Affinity Lab in D.C. offers small and new businesses room to grow
Monday, February 1, 2010
At a time when small businesses are going under in record numbers, Joey Coleman's D.C.-based marketing and branding firm, Design Symphony, is booming. Amid the worst economic downturn in generations, Coleman said, revenue doubled in 2008 and tripled last year.
Coleman attributes his growth in part to his location in a crammed but bustling communal office center called Affinity Lab, where he rents a 6-by-4-foot space on the second floor of a former auto parts shop in Adams Morgan consisting of a desk and file cabinet for himself and his one employee.
At Affinity, he said, he has kept costs low and established a symbiotic relationship with the two dozen businesses with which he shares space -- offering advice, support and contracts to one another and teaming up to go after larger projects that he couldn't do on his own.
"It has the feel of a comfortable family room or a coffeehouse," Coleman said.
Demand for the space has grown throughout the recession from start-up micro-businesses with 10 workers or fewer. Organizers of Affinity Lab are expanding this week by opening a second location, in the U Street corridor in Northwest, that at 4,000 square feet is nearly twice the size of the original space.

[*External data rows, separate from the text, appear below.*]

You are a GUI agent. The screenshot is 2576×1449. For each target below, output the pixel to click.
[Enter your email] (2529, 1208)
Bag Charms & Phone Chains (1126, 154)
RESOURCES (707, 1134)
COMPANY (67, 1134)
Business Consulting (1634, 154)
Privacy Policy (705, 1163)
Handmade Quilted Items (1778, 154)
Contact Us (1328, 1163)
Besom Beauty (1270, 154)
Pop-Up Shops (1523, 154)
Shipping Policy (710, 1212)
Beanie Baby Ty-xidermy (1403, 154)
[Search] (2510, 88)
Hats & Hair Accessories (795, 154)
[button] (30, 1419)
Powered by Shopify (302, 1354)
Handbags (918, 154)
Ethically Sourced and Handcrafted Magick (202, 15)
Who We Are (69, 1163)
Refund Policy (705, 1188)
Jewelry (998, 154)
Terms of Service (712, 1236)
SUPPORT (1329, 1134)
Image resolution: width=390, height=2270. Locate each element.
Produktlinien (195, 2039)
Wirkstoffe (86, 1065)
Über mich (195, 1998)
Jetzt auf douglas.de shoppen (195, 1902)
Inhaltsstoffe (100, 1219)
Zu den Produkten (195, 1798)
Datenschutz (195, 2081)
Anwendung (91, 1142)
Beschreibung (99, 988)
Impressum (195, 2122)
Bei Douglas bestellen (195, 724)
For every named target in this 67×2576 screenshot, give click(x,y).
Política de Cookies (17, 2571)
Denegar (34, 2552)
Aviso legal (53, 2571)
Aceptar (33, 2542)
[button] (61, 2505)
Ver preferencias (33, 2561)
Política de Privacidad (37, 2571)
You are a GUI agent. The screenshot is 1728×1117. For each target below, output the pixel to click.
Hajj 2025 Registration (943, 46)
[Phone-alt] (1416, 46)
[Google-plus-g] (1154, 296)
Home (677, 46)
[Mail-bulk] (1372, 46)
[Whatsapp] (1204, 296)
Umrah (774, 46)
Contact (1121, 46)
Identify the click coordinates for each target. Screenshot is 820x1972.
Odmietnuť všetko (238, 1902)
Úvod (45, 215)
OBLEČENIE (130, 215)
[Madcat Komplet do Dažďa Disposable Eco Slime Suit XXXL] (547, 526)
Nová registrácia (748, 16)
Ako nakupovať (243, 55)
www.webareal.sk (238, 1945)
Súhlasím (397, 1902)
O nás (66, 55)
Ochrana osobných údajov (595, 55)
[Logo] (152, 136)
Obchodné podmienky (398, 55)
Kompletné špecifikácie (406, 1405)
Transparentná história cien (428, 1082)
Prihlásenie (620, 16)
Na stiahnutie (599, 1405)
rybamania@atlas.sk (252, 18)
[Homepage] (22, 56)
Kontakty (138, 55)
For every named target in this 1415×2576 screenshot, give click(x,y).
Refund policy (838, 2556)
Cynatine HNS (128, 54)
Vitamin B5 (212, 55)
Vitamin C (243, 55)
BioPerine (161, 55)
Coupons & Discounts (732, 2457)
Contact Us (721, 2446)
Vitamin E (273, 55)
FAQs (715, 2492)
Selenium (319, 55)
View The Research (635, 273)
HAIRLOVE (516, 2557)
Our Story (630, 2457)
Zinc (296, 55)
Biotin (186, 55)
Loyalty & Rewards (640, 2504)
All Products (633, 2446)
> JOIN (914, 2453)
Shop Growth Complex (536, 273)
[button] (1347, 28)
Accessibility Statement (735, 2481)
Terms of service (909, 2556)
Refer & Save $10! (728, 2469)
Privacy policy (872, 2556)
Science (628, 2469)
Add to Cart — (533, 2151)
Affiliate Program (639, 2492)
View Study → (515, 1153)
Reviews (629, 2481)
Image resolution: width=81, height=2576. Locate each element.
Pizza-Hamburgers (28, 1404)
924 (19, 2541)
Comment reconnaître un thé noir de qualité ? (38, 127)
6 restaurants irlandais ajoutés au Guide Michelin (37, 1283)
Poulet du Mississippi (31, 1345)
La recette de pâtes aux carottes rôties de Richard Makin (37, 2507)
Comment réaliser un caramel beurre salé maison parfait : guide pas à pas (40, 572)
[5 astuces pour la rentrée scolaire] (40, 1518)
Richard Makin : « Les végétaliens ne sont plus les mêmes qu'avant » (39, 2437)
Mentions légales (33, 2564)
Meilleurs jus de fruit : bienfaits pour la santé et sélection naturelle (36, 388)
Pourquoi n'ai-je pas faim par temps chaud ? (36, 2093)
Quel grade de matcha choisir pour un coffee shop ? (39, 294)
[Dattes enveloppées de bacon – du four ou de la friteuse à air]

"It's a step up," said Coleman, a 36-year-old former criminal defense lawyer who is moving into Affinity's new storefront space, which had been occupied by an architectural firm.
He's looking forward to the new building's large meeting room, which is wired for multimedia presentations. His multimillion-dollar company designs logos and develops market plans for corporations, start-ups and nonprofit groups seeking to introduce new products and services.
"A big part of my business is doing branding workshops. Currently, I end up speaking at hotels when I do presentations," Coleman said. "Now I'll be in my own office, which is appealing to me."
High success rate
Affinity Lab was started in 2001 to accommodate small businesses that had outgrown their owners' homes but had not grown enough to be able to afford a typical office lease. Interest in the space has been driven largely by laid-off people -- or workers fearing they will lose their jobs -- seeking to reinvent themselves.
"Membership has increased in the last year with people taking the chance to start a business," said Affinity's president and founder, Berit Oskey. "The security at their current jobs is less than it used to be, and so the risk of starting a business is not as steep as it was."
Oskey said the tenants at Affinity have an 82 percent success rate, a stark contrast with the difficulties experienced by a growing number of small businesses. About 595,600 small businesses closed in 2008, according to the U.S. Small Business Administration, up from 541,047 in 2004. Bankruptcy filings among small businesses rose to 43,546 in 2008, up from 34,317 in 2004. And self-employed business owners close their doors at three times the rate of firms with workers.
In a survey in December by the National Small Business Association, 64 percent of owners said they had experienced revenue decreases, compared with 45 percent the year before. "That's the highest level since 1993, when we began asking that question," said Molly Brogan, spokeswoman for the association.